Avalon Advanced Materials looks to install demonstration-scale plant this fall for 2023 startup
Moncrief Construction equipment photo 1
(Moncrief Construction photo)

A First Nations-participating construction consortium has been handed the job to do the site preparation for the pilot processing plant and haul road at a proposed northwestern Ontario lithium mine.

Toronto’s Avalon Advanced Materials said in a news release that SOW Construction Ltd. Partnership has been awarded the contract.

In a project update of its Separation Rapids lithium project, north of Kenora, Avalon said the site work by SOW is underway and will be completed later this summer.

SOW is a partnership between Moncrief Construction, a well-known Kenora general contractor, and Wabaseemoong Independent Nations, in whose traditional territory the Separation Rapids lithium project is located.

SOW in an acronym representing the communities of Swan Lake, One Man Lake and Whitedog, the three participating communities forming Wabaseemoong. Established in 2016, the partnership has worked on highway and bridge building contracts, installed culverts, performed concrete work, and operated heavy equipment to do rock and earth excavating and brushing contracts.

Avalon’s Separation Rapids Project is 70 kilometres north of Kenora. It’s a pegmatite deposit enriched in lithium minerals, namely petalite and lepidolite, coveted by manufacturers in the electric vehicle battery sector and manufacturers of high-strength glass and ceramic. The deposit has a 20-year mine life, according to a 2018 preliminary economic assessment.

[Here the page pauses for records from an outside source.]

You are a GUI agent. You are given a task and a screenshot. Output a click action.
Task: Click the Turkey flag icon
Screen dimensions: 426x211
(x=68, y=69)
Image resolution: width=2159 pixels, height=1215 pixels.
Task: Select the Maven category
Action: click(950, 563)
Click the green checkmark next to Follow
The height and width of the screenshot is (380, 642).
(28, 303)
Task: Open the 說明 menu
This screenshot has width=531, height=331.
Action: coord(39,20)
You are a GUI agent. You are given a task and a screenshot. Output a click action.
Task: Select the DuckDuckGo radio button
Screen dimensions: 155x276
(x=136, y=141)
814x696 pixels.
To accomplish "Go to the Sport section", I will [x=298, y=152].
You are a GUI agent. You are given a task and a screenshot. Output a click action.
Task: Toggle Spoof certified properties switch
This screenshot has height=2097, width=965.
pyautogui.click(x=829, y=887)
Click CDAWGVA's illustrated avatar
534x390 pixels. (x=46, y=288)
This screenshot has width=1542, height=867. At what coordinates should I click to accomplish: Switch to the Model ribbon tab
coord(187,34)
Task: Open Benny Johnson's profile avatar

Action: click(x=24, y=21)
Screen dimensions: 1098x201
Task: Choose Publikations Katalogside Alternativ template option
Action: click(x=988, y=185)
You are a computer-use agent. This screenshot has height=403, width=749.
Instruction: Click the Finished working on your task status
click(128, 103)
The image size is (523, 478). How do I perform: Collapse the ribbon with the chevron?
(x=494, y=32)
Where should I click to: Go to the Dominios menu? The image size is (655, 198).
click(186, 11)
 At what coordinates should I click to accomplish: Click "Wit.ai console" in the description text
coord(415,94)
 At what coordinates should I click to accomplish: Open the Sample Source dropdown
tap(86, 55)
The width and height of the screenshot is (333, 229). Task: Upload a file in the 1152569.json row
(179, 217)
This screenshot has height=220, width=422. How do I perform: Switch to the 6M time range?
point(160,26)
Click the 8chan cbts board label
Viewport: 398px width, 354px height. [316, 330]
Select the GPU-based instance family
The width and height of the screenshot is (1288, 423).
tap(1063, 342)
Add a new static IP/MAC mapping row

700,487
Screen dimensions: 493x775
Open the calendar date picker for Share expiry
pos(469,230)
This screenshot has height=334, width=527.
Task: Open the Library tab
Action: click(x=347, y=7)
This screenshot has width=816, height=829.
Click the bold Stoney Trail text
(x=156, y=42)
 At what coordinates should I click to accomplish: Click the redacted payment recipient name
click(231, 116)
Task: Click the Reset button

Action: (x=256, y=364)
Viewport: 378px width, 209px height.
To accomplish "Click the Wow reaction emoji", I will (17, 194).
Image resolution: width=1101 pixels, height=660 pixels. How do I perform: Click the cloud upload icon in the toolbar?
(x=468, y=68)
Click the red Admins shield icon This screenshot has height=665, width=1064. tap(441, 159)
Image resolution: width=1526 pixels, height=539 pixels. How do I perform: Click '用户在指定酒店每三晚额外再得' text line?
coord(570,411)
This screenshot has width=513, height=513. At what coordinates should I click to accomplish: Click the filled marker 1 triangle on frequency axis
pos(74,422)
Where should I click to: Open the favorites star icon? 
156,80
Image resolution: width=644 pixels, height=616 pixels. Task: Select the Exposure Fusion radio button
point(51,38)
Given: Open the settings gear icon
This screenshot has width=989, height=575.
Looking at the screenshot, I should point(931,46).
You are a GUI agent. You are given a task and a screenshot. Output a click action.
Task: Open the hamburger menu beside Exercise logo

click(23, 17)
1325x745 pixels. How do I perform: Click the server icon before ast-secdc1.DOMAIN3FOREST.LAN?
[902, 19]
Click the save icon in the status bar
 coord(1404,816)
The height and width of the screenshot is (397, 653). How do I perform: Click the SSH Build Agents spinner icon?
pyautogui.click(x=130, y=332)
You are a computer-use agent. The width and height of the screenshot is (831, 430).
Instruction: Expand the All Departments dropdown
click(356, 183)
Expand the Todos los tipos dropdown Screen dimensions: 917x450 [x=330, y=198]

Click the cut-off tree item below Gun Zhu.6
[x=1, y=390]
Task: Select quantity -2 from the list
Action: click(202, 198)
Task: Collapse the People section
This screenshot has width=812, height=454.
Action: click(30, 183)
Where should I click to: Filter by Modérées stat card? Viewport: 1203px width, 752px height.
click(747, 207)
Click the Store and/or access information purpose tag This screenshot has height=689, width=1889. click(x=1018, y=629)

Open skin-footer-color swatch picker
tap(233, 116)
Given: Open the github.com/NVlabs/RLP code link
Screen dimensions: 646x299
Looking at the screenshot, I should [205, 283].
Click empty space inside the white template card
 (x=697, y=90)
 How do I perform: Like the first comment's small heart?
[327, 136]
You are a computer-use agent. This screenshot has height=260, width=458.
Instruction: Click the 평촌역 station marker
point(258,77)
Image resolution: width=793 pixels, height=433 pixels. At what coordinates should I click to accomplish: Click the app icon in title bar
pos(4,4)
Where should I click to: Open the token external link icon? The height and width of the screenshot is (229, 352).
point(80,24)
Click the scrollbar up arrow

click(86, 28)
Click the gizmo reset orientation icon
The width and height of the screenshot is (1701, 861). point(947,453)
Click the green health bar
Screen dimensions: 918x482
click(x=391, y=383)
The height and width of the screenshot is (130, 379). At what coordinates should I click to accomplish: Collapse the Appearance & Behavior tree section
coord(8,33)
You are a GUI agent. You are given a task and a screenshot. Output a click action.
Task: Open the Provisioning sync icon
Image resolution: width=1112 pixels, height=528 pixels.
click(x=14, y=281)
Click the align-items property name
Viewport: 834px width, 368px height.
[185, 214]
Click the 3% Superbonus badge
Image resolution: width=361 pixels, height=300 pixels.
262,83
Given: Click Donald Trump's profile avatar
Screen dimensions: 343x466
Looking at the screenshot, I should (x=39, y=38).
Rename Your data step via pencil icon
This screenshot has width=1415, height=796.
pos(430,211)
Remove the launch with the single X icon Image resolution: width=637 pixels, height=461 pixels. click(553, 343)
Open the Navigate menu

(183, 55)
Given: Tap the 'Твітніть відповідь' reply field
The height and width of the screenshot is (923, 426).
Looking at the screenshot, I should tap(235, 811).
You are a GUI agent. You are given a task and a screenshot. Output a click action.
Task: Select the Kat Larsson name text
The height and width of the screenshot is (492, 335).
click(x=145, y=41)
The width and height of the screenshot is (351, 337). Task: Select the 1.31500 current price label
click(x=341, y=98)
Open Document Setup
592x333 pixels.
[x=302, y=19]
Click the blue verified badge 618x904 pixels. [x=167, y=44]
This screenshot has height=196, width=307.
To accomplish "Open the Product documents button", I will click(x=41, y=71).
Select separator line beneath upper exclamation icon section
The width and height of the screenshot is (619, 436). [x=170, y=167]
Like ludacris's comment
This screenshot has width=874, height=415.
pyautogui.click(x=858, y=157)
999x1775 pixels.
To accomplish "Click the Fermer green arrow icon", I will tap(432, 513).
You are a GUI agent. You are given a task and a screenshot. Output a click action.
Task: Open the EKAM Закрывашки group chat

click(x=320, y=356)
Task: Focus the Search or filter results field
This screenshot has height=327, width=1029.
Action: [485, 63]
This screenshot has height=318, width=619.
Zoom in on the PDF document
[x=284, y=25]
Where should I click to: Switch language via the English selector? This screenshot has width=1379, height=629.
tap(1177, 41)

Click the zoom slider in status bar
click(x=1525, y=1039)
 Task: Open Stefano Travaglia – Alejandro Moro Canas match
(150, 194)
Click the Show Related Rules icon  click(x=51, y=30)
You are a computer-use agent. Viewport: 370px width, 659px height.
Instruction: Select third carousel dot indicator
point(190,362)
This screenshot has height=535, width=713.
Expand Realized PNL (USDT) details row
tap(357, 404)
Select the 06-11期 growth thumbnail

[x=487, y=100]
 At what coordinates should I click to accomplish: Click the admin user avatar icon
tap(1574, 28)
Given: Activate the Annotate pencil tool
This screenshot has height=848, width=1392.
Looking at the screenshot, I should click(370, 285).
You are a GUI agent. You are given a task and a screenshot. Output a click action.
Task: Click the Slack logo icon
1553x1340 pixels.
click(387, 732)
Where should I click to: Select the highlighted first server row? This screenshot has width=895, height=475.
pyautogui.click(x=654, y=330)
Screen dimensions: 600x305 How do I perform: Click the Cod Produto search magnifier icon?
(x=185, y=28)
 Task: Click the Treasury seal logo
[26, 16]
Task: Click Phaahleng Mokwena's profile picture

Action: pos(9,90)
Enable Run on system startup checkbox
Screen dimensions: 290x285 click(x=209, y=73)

The permitted quarry site is two kilometres north of the Sand Lake Road and seven kilometres south of the project site.

The site being cleared will house a demonstration-scale processing plant, known as a dense media separation (DMS) facility. 

SOW will handle all the aggregate production, road repairs, site prep, and the crushing and hauling of a 5,000-tonne bulk sample excavated at the site last year. After the sample is crushed, the material will be returned to the quarry and run through the DMS plant.

The purpose of the DMS plant is to produce large samples for Avalon to present to potential customers in the international glass and ceramic market. There’s also a by-product that includes rubidium-bearing feldspars, used in certain ceramic applications.

The DMS plant will be installed this fall and is expected to be operating by spring 2023.

Avalon is on the path to establish Ontario’s first lithium chemical processing plant in Thunder Bay. The refinery would make lithium hydroxide for the battery manufacturers involved in the electric vehicle (EV) sector.

It would be vital piece to the critical minerals supply chain that the provincial and federal governments want to establish - and fund - to bridge the gap between mining and the battery manufacturing plants in the automotive industry.

Avalon is looking for a major private investing partner and to sign product off-take agreements with major manufacturers in the EV space. 

The company said it’s made a purchase offer to acquire an undisclosed brownfield property in Thunder Bay to host the plant, which could handle lithium concentrate from Separation Rapids and from other potential lithium miners in the region. 

In a recent investors webinar, company president Don Bubar said the chosen site is on the city's waterfront at a closed industrial property.

Refinery construction would start in 2023 to be ready for production in 2026. Avalon said it expects to close the land deal in September once debt financing has been arranged.